Easily grown in average, acidic, medium moisture, well-drained soils in full sun. Tolerates some light shade. Prefers rich, moist soils. Although established plants have some drought tolerance, soils should be kept consistently moist and not allowed to dry out in the early years. Generally prefers cool climates and will struggle in the heat and humidity of the deep South.
Colorado spruce (also blue spruce) is a medium to large, narrow, pyramidal conifer with horizontal branching to the ground. It typically grows 30-60’ tall in cultivation, but may reach 100’ or more where it grows naturally. It is native to the central Rocky Mountains from southern Montana and eastern Idaho south to New Mexico where it is typically found growing in moist locations from 6000 to 11000 feet in elevation. Stiff, bristly, four-angled, green to blue-green to silver-blue needles (to 1.5” long) point outward from the branches in all directions. Cylindrical light brown cones (to 4” long) have flexible scales. Dark gray bark furrows on mature trees. Specific epithet means sharp-pointed in reference to the needles.
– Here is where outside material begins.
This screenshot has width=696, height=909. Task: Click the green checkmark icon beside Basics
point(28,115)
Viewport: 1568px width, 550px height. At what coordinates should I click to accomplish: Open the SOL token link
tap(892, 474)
From a horticultural standpoint, trees with blue or silver blue foliage are generally more coveted than trees with green foliage.
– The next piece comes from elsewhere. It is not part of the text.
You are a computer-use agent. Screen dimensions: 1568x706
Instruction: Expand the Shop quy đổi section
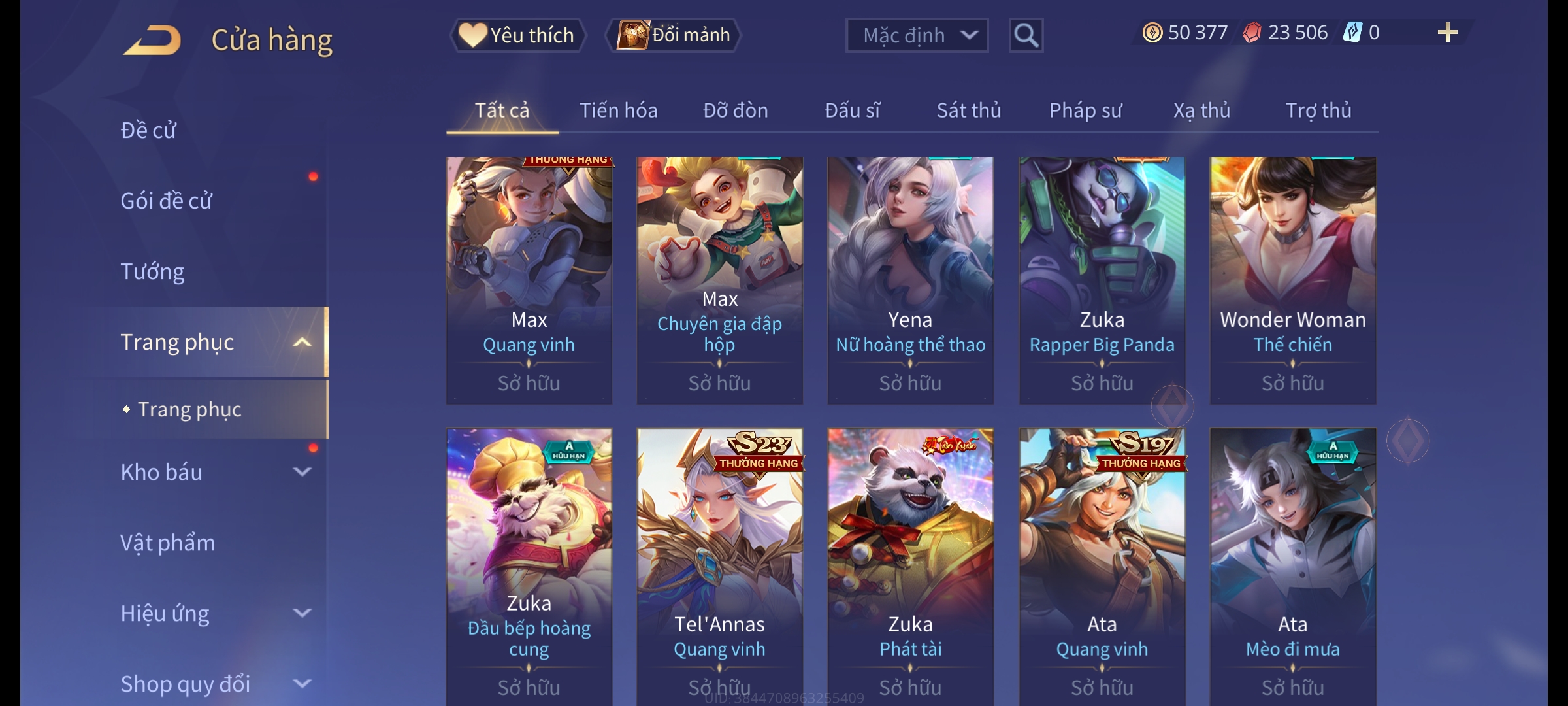[302, 684]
No serious insect or disease problem. Susceptible to needle cast, canker and rust. Watch for aphids (particularly spruce gall aphids), scale, budworms and bagworms. Spider mite invasions can cause significant problems with new growth and overall tree health.
Landscape specimen. A large number of compact to dwarf cultivars are commonly sold in commerce, one of which, Picea pungens ‘Fat Albert’, is currently designated as an MBG Plant of Merit.